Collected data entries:
________________________________________
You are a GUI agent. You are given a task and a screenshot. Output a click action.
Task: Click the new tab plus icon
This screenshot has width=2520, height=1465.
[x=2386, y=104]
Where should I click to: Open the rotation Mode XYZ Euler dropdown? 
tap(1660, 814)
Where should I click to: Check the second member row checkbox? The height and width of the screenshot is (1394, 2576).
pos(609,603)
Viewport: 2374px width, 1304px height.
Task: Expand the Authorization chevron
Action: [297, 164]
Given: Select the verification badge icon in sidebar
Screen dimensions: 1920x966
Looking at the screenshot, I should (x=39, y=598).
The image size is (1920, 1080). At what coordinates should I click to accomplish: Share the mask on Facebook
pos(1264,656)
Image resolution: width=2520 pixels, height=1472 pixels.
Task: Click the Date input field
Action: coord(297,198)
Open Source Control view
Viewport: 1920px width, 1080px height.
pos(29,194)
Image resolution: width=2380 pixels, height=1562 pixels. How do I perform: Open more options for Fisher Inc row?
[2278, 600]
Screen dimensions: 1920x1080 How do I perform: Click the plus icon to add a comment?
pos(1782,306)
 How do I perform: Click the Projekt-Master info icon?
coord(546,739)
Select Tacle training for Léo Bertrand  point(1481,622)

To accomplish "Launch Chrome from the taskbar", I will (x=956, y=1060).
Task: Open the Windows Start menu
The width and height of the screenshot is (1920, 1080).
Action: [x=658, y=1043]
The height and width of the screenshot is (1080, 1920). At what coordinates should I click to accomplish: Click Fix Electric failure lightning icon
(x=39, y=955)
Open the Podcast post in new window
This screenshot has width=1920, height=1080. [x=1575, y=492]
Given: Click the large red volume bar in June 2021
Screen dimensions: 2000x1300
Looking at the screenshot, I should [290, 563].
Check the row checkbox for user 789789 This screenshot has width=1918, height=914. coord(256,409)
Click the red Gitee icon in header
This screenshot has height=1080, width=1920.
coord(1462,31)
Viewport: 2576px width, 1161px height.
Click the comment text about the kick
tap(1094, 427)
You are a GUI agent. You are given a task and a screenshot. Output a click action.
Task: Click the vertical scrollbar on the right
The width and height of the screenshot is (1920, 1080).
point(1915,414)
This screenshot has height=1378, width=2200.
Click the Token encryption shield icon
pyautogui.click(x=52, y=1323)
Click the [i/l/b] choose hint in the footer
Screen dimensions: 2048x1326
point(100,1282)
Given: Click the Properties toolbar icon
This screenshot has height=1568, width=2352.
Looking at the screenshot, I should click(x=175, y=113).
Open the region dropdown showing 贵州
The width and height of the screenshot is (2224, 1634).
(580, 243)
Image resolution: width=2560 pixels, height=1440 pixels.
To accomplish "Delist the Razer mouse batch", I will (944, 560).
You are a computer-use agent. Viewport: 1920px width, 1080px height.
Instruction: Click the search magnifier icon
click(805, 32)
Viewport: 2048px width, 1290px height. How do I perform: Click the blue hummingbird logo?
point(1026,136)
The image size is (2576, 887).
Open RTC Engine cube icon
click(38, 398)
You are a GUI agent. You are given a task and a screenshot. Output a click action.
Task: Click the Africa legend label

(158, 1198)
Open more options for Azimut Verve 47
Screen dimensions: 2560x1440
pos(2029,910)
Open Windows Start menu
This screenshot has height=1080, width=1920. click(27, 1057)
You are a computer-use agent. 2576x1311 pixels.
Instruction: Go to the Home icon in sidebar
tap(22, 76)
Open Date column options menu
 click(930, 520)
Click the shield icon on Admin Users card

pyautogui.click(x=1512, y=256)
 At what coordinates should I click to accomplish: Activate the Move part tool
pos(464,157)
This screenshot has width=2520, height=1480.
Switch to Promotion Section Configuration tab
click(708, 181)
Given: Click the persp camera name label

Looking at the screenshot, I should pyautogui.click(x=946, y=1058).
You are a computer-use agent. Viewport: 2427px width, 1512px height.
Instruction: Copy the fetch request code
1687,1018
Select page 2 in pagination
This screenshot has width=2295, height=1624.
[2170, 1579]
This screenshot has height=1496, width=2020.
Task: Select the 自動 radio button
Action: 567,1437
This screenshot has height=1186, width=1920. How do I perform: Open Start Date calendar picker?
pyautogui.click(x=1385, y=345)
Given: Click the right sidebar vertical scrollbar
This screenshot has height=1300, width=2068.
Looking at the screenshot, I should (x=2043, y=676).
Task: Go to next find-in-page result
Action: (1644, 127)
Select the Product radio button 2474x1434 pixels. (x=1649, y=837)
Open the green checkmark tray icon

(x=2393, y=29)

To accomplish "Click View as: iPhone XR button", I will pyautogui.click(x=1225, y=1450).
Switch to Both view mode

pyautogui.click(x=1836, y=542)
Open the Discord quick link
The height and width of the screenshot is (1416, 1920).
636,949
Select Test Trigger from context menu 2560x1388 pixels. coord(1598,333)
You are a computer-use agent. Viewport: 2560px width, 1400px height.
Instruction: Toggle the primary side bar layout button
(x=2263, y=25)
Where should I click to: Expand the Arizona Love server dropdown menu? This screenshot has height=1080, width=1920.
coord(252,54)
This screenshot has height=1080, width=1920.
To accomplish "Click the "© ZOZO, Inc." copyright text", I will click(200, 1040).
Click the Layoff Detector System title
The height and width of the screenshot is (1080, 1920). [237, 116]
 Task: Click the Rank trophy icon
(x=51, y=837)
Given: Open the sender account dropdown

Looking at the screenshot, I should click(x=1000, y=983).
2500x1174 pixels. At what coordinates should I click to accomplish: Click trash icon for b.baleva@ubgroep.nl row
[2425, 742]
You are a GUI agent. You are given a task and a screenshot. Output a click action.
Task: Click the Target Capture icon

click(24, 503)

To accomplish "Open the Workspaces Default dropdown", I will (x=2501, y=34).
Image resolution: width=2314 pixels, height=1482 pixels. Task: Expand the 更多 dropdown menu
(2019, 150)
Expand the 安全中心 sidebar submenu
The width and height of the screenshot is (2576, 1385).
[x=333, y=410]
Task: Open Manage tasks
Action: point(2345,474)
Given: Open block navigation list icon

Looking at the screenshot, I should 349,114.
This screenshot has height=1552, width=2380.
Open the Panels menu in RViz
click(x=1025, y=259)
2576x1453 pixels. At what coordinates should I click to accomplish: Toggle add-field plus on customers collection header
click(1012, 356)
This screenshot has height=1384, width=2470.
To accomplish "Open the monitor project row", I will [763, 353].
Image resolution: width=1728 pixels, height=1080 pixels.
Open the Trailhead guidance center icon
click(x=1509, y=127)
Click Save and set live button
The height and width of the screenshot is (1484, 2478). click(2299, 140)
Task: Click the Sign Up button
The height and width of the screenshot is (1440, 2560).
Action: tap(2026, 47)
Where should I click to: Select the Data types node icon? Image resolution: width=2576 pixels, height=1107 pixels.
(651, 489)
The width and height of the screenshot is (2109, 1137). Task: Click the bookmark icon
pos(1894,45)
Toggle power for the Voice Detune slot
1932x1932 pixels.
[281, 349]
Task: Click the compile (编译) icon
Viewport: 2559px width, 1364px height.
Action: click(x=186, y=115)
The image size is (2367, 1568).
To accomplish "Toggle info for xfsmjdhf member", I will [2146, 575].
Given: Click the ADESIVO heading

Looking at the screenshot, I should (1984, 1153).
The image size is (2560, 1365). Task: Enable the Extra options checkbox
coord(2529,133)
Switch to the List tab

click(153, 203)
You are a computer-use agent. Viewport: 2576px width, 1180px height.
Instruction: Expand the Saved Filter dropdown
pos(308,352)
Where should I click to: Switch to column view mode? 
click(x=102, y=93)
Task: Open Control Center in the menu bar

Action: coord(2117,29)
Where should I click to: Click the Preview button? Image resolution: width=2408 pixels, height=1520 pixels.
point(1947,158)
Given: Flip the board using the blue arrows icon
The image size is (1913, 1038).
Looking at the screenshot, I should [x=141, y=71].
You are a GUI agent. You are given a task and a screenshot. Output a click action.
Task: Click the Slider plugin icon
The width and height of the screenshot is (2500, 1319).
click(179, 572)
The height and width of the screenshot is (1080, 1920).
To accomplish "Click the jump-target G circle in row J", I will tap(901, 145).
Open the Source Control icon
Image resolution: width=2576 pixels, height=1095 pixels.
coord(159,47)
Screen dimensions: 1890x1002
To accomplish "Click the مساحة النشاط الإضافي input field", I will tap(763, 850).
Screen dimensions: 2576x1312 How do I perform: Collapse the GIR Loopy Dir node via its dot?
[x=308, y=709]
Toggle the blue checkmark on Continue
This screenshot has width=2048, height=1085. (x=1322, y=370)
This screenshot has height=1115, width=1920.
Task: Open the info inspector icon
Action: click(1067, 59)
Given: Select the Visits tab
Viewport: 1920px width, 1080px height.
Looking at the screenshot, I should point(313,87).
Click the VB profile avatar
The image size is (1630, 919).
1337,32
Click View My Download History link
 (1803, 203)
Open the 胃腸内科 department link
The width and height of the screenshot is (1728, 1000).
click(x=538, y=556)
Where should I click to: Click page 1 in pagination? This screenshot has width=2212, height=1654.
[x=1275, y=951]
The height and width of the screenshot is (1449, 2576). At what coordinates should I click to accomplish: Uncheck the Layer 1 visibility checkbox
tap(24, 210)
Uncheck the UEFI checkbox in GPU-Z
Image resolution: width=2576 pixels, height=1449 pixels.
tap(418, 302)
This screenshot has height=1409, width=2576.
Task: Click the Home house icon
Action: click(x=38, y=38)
________________________________________
-- WORK ITEM --
Which lines run from the one containing "The width and height of the screenshot is (1728, 1000)." to the end of the entries above? Quote exactly those, and only those.

-- RESPONSE TO THE EXERCISE --
The width and height of the screenshot is (1728, 1000).
click(x=538, y=556)
Where should I click to: Click page 1 in pagination? This screenshot has width=2212, height=1654.
[x=1275, y=951]
The height and width of the screenshot is (1449, 2576). At what coordinates should I click to accomplish: Uncheck the Layer 1 visibility checkbox
tap(24, 210)
Uncheck the UEFI checkbox in GPU-Z
Image resolution: width=2576 pixels, height=1449 pixels.
tap(418, 302)
This screenshot has height=1409, width=2576.
Task: Click the Home house icon
Action: click(x=38, y=38)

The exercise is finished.